Another possible explanation is that different people’s attention is focused on different places. Some people pay more attention to the promises, some pay more attention to the material results, some pay more attention to their feelings. This itself can be a consequence of the previous experience with paying attention to different things.
I wouldn’t say the subsconscious calibrating on more substantial measures of success, such has “how happy something made me” or “how much status that seems to have brought” is irrational. What you’re proposing, it seems to me, is calibrating only on how good of an idea it was from the predictor part / System 2. Which gets calibrated, I would guess, when the person analyses the situation? But if the system 2 is sufficiently bad, calibrating on pure results is a good idea to shield against pursuing some goal, the pursuit of which yields nothing but evaluations of System 2, that the person did well. Which is bad, if one of the end goals of the subconscious is “objective success”.
For example, a situation I could easily imagine myself to have been in: Every day I struggle to go to bed, because I can’t put away my phone. But when I do, at 23:30, I congratulate myself—it took a lot of effort, and I did actually succeed in giving myself enough time to sleep almost long enough. If I didn’t recalibrate rationally, and “me-who-uses-internal-metrics-of-success” were happy with good effort every day, I’d keep doing it. All while real me would get fed up soon, and get a screen blocker app to turn on at 23:00 every day to sleep well every day at no willpower cost. (+- the other factors and supposing phone after 23 isn’t very important for some parts of me)
In machine-learning terms, this is the difference between model-free learning (reputation based on success/failure record alone) and model-based learning (reputation can be gained for worthy failed attempts, or lost for foolish lucky wins).

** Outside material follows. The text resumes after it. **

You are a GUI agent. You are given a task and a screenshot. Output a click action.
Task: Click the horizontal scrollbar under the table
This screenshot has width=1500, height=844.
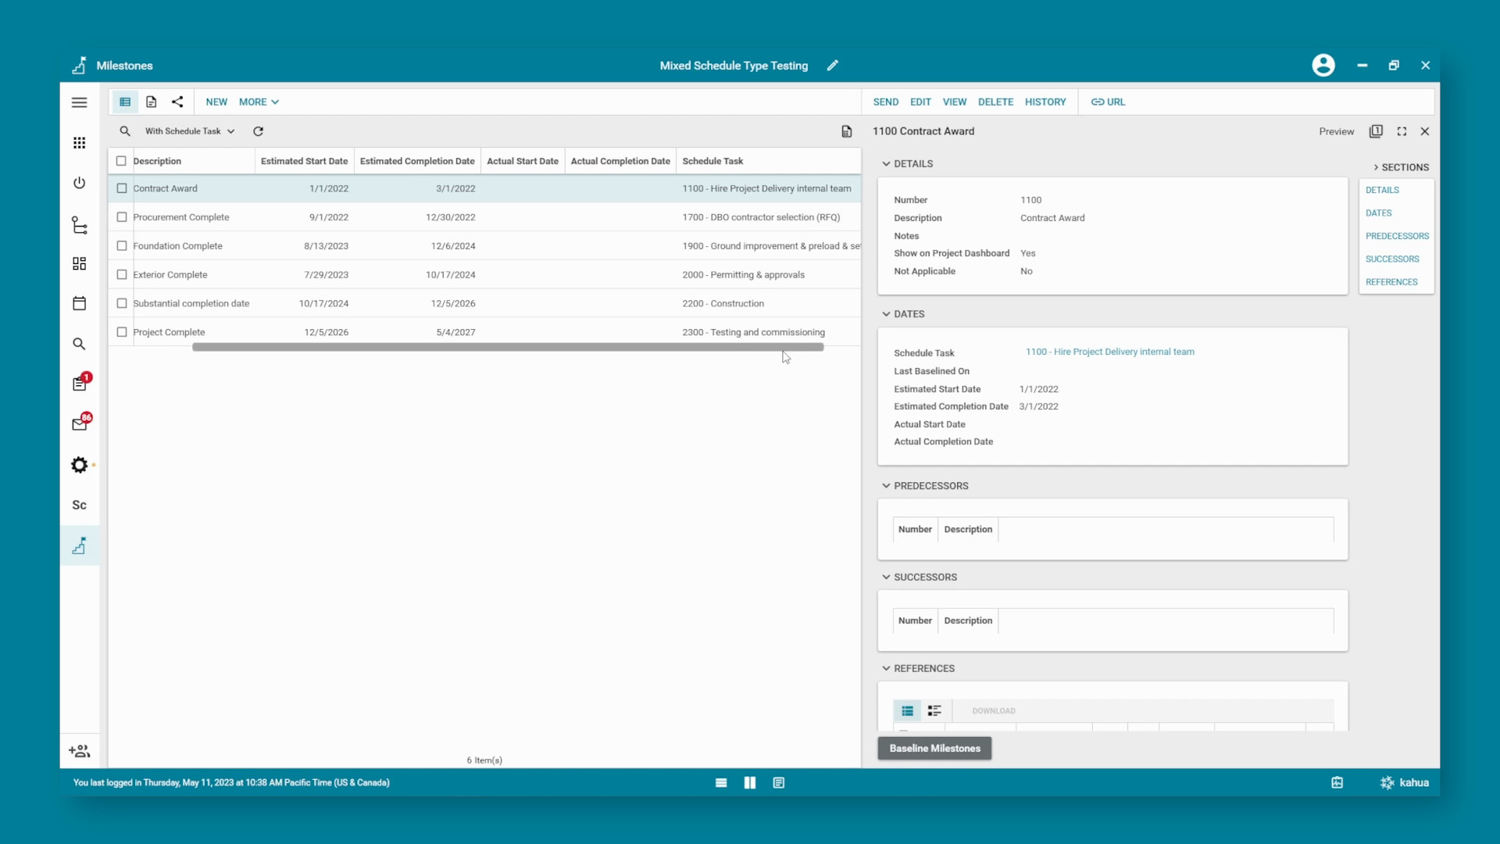coord(508,348)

Under that definition you end up saying that what are usually called ‘model-free’ RL algorithms like Q-learning are model-based. E.g. in Connect 4, once you’ve learned that getting 3 in a row has a high value, you get credit for taking actions that lead to 3 in a row, even if you ultimately lose the game.

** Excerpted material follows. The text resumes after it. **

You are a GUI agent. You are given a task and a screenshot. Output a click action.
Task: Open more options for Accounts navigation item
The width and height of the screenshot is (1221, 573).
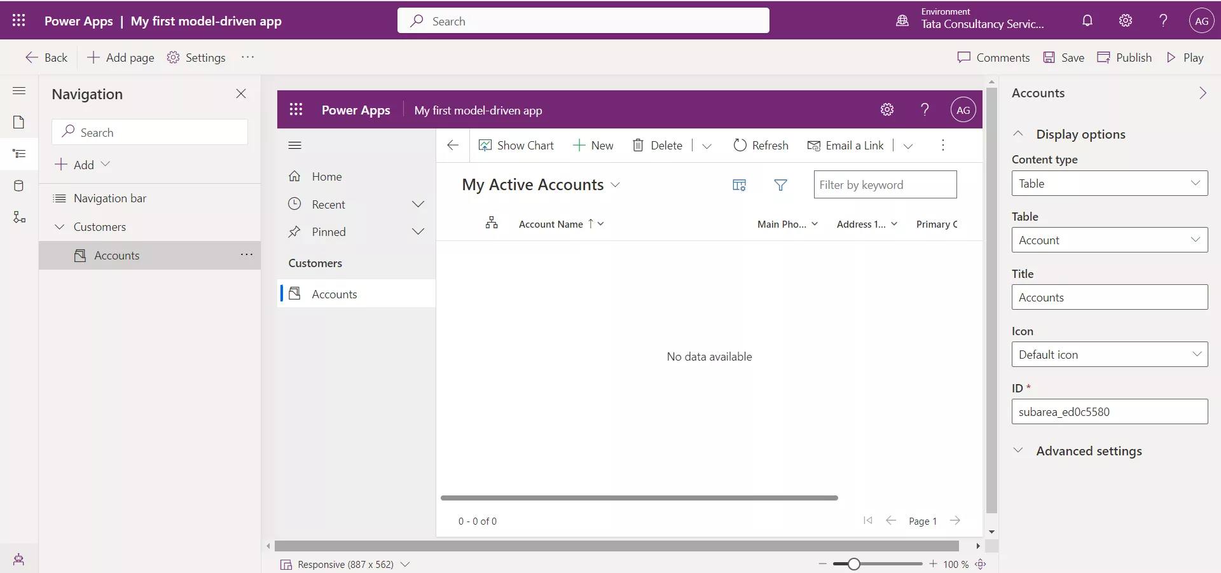247,255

I think it is kinda reasonable to call Q-learning model-based, to be fair, since you can back out a lot of information about the world from the Q-values with little effort.
Ah, yeah, sorry. I do think about this distinction more than I think about the actual model-based vs model-free distinction as defined in ML. Are there alternative terms you’d use if you wanted to point out this distinction? Maybe policy-gradient vs … not policy-gradient?
Not sure. I guess you also have to exclude policy gradient methods that make use of learned value estimates. “Learned evaluation vs sampled evaluation” is one way you could say it.
Model-based vs model-free does feel quite appropriate, shame it’s used for a narrower kind of model in RL. Not sure if it’s used in your sense in other contexts.